O Macaco da Gratificação Instantânea, normalmente inabalável,
tem pavor do Monstro do Pânico. De que outra forma você poderia explicar que a
mesma pessoa que não consegue escrever uma frase introdutória num
artigo durante o período de duas semanas de repente é capaz de
ficar acordado a noite toda, lutando contra a exaustão, e escrever oito
páginas? Porque outro motivo uma pessoa extraordinariamente preguiçosa
iniciaria uma rotina rigorosa de exercícios físicos se não fosse por um
ataque do Monstro do Pânico, apavorado com a possibilidade de tornar-se pouco
atraente?
E esses são os procrastinadores sortudos, pois
há aqueles que nem sequer respondem ao Monstro do Pânico, e nos
momentos mais desesperados acabam correndo para cima a árvore junto com o
macaco, entrando em um estado de desligamento autodestrutivo.
Que turma nós
somos.
É claro, isso
não é jeito de viver. Mesmo para o procrastinador que não consegue,
eventualmente, fazer as coisas e continuar a ser um membro competente da
sociedade, algo precisa mudar. E aqui estão as principais razões para
isso:
1)
É desagradável. Tempo precioso
demais é desperdiçado agonizando no Playground das Trevas, tempo que
poderia ter sido gasto usufruindo de um lazer satisfatório e bem merecido se as
coisas tivessem sido feitas em um cronograma mais lógico. E pânico não é
divertido para ninguém.
2)
O procrastinador, em última instância, não se valoriza. Ele acaba realizando menos e falha em alcançar seu
potencial, o que o corrói ao longo do tempo e o enche de arrependimento e
auto-recriminação.
3)
Os Preciso-Fazer podem acontecer, mas não os Quero-Fazer. Mesmo se o procrastinador está no tipo de
profissão em que o Monstro do Pânico está regularmente presente e ele consegue
cumprir suas metas no trabalho, as outras coisas da vida que são importantes
para ele – entrar em forma, cozinhar refeições mais elaboradas, aprender a
tocar violão, leituras ou mesmo fazer uma ousada mudança em sua carreira –
jamais acontecem pois o Monstro do Pânico de regra não se mete nessas coisas.
Realizações como essa expandem nossa experiência, tornam nossa vida mais
rica e nos trazem um bocado de felicidade – e para a maioria dos
procrastinadores elas são guardadas na gaveta.
Então como um procrastinador pode melhorar e se tornar alguém
mais feliz?

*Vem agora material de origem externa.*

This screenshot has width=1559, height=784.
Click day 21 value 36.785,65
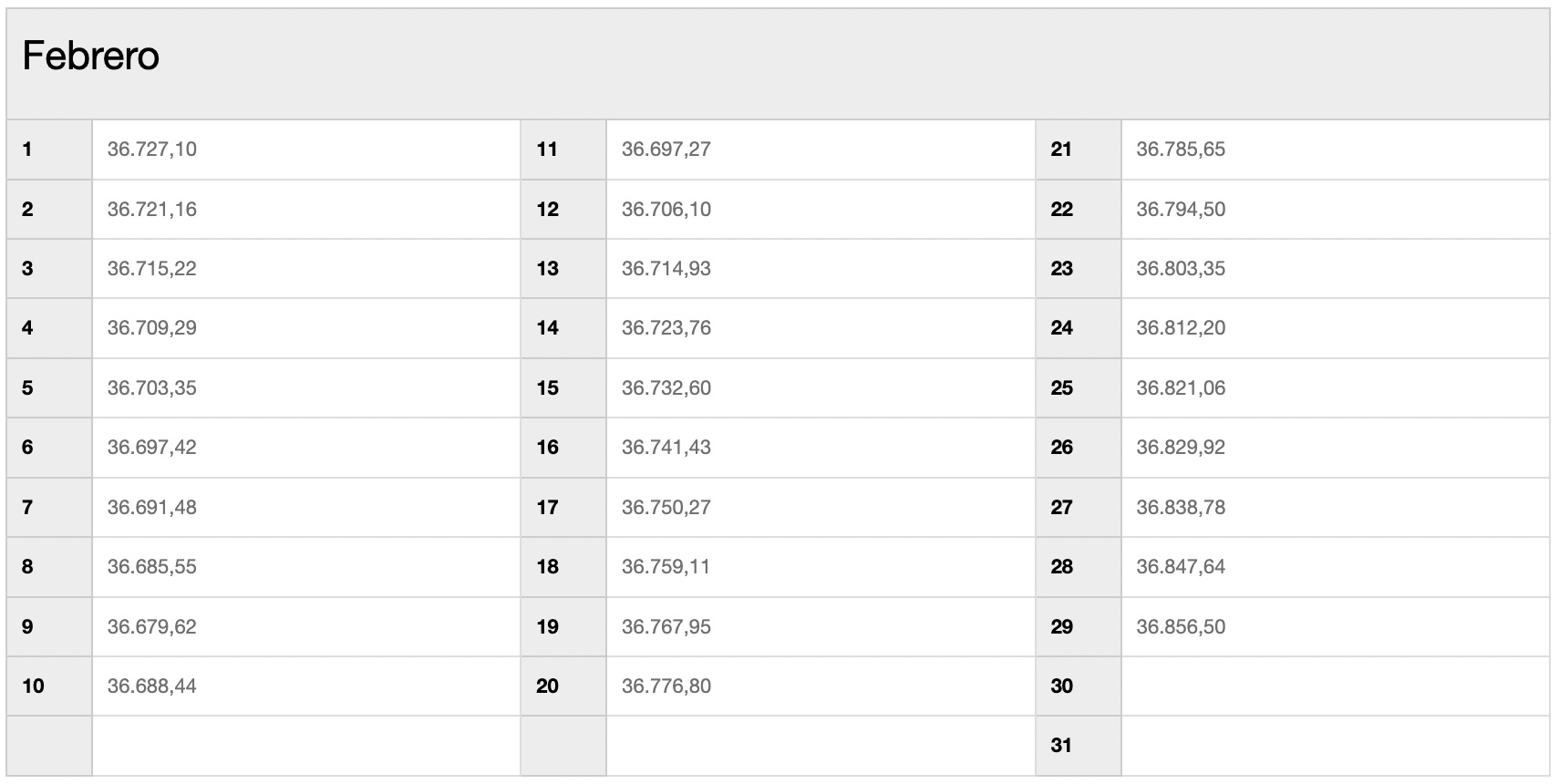click(1181, 150)
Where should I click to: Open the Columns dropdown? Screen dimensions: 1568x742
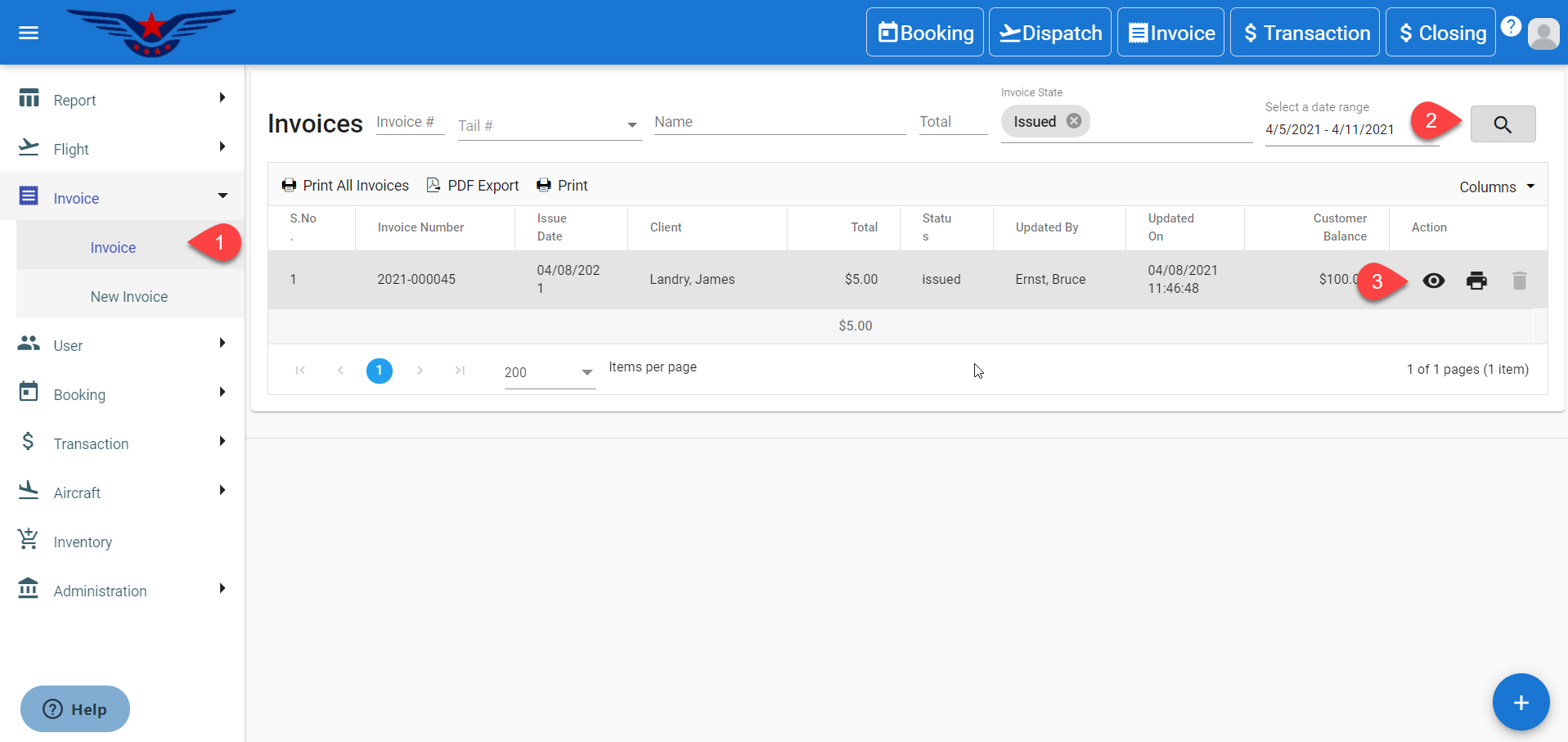[1497, 187]
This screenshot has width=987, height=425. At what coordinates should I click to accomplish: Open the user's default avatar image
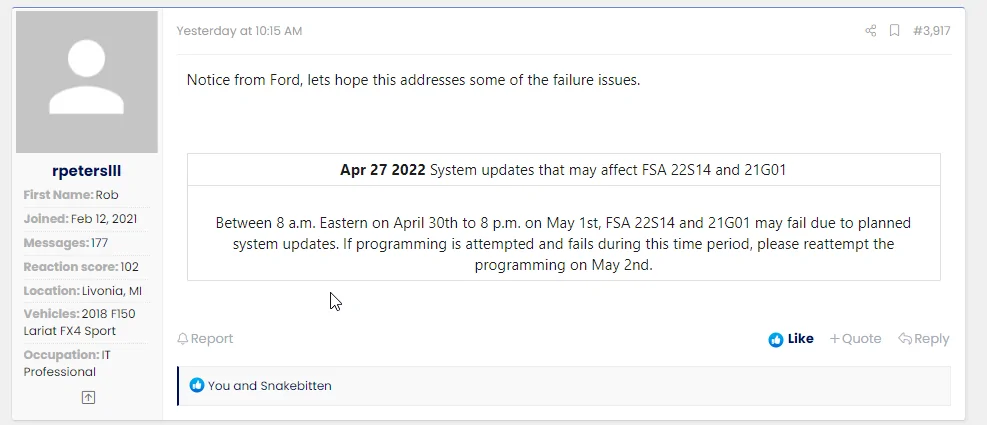(x=87, y=82)
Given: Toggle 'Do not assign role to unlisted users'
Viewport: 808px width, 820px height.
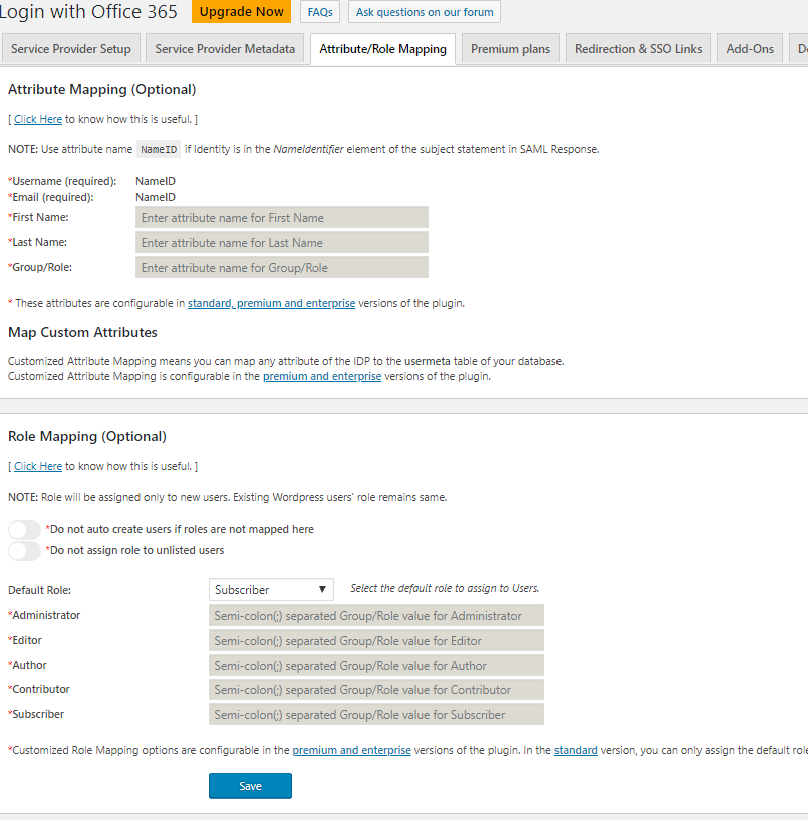Looking at the screenshot, I should [x=23, y=549].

Veja na Parte 2, Como derrotar a procrastinação. (Nota do
tradutor: semana que vem, em Ano Zero)
———
* Muitos de vocês estão provavelmente lendo este artigo enquanto
passeiam no Playground das Trevas.
** Eu passei duas horas no Playground das Trevas exatamente
antes de fazer o desenho do Playground das Trevas, porque eu receava ter que
desenhar o poste com placas, pois eu sabia que seria difícil e levaria uma
eternidade. (Nota do Tradutor: eu também
sofri para traduzir os dizeres desses cartazes).